Your goal. Copy the records from the line with "Where should I click to: Open Guided" up to and including the line with "Looking at the screenshot, I should (487, 158).", swapping "triangle" for "arrow" and changing nothing else.

Word and element locating records.
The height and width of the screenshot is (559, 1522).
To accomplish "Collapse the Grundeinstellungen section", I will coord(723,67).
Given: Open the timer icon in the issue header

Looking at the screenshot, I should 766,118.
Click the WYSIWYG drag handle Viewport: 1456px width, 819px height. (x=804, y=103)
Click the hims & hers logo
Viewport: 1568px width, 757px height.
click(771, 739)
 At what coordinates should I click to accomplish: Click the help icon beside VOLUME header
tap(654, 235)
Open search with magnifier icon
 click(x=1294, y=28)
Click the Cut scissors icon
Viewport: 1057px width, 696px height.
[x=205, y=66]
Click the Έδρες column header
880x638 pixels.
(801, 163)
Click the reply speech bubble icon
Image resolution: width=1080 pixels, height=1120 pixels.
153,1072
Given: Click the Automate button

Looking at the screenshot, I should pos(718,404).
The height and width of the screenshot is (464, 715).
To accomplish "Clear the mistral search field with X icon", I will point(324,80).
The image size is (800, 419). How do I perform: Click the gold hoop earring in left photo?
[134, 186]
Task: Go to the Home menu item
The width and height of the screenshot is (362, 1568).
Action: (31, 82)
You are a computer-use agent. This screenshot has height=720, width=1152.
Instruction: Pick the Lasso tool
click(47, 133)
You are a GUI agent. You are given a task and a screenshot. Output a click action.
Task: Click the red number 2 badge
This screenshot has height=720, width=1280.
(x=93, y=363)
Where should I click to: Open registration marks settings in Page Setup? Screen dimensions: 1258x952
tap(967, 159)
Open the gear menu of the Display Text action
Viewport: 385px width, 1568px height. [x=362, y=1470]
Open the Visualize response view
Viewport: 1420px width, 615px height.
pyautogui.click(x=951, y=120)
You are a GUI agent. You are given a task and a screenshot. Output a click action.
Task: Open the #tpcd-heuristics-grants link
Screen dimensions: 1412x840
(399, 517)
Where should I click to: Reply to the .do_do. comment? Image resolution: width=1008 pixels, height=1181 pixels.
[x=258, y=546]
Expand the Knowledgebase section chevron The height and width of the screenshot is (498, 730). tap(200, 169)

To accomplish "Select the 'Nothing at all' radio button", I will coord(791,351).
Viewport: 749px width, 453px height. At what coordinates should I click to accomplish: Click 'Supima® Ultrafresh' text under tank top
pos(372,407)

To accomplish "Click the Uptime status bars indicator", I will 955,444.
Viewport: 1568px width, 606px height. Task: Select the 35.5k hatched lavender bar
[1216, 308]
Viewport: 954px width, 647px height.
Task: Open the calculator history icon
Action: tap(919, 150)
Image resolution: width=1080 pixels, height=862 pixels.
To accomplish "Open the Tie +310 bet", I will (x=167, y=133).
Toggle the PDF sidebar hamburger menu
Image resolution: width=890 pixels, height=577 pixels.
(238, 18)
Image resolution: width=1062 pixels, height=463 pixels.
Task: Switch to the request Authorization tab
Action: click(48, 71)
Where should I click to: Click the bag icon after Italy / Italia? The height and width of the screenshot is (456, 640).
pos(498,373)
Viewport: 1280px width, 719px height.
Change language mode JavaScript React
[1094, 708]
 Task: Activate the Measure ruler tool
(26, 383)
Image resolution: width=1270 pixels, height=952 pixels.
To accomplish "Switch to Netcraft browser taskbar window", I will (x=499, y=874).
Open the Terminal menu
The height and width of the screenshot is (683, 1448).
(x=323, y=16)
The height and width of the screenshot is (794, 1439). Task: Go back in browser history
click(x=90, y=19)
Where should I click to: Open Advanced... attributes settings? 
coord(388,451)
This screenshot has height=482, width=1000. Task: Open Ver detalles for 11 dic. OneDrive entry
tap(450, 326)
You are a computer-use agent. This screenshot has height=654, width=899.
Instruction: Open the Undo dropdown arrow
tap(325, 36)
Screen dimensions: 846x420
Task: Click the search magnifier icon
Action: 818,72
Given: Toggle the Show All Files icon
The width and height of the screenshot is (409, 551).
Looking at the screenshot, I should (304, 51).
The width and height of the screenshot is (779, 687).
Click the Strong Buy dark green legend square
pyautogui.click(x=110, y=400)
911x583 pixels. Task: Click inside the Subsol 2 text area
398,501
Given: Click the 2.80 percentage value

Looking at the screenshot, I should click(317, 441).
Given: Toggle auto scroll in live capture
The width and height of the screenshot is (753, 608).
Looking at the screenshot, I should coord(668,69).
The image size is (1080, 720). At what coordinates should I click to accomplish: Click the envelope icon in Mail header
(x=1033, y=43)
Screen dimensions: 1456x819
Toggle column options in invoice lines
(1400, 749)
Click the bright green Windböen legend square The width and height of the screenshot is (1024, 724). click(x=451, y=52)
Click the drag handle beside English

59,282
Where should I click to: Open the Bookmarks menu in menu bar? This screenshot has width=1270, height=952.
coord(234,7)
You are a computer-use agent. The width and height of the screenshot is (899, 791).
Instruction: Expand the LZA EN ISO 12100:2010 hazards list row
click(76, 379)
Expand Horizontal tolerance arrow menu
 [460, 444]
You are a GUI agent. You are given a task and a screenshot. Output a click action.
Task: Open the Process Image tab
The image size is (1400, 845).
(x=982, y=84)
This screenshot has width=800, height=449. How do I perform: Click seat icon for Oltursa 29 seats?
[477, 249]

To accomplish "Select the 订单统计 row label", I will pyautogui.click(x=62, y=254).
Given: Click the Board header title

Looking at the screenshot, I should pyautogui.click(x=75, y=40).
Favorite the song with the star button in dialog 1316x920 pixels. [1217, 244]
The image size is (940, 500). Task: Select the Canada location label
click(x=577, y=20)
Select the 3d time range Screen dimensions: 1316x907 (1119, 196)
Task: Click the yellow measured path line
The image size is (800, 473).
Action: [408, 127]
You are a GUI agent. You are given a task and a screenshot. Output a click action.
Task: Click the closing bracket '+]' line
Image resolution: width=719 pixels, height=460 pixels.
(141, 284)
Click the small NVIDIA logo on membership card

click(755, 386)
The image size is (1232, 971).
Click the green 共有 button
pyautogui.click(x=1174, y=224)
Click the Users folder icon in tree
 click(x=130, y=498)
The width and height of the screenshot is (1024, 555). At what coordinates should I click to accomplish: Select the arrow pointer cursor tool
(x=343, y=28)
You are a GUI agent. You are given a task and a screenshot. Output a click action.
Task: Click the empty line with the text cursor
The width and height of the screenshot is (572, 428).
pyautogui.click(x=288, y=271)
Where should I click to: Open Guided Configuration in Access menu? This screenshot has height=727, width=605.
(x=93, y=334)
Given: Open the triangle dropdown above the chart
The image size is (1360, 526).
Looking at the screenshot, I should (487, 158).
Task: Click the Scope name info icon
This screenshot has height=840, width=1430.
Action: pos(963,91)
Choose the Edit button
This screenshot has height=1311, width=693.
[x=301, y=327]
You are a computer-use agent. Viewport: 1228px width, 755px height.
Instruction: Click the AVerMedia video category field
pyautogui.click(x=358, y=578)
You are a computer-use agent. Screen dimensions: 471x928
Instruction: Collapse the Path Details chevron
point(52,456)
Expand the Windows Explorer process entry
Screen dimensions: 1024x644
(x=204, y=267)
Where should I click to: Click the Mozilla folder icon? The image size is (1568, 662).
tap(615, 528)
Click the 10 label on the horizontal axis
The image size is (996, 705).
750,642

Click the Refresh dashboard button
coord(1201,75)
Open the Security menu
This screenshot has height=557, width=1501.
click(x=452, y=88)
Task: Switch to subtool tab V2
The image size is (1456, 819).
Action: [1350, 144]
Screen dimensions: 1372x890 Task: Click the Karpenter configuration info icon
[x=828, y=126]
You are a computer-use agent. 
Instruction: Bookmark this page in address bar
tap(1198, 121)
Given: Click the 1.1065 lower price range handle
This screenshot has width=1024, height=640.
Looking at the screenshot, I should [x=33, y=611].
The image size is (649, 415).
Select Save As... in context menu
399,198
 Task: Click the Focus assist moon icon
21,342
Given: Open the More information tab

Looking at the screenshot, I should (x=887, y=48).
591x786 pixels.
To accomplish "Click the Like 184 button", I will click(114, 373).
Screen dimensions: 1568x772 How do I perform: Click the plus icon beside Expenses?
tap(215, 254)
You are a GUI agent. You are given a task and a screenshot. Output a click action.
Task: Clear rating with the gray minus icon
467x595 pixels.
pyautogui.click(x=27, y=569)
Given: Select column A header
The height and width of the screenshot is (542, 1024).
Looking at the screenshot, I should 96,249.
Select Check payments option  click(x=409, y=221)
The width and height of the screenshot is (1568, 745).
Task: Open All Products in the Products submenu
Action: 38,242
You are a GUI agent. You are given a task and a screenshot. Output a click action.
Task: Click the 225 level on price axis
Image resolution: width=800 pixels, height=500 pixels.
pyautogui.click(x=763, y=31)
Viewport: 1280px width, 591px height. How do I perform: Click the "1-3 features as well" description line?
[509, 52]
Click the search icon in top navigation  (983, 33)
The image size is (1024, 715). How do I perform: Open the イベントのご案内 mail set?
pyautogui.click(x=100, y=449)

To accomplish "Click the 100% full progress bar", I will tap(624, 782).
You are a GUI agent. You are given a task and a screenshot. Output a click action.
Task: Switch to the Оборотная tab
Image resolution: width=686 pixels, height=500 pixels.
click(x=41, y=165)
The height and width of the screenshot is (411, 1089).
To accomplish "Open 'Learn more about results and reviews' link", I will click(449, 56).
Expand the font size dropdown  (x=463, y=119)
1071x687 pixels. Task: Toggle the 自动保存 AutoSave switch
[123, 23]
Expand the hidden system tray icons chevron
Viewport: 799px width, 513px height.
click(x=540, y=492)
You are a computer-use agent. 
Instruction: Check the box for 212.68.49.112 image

Reply to the exercise.
Where should I click to: Open Guided Configuration in Access menu? This screenshot has height=727, width=605.
(x=93, y=334)
Given: Open the arrow dropdown above the chart
The image size is (1360, 526).
Looking at the screenshot, I should (487, 158).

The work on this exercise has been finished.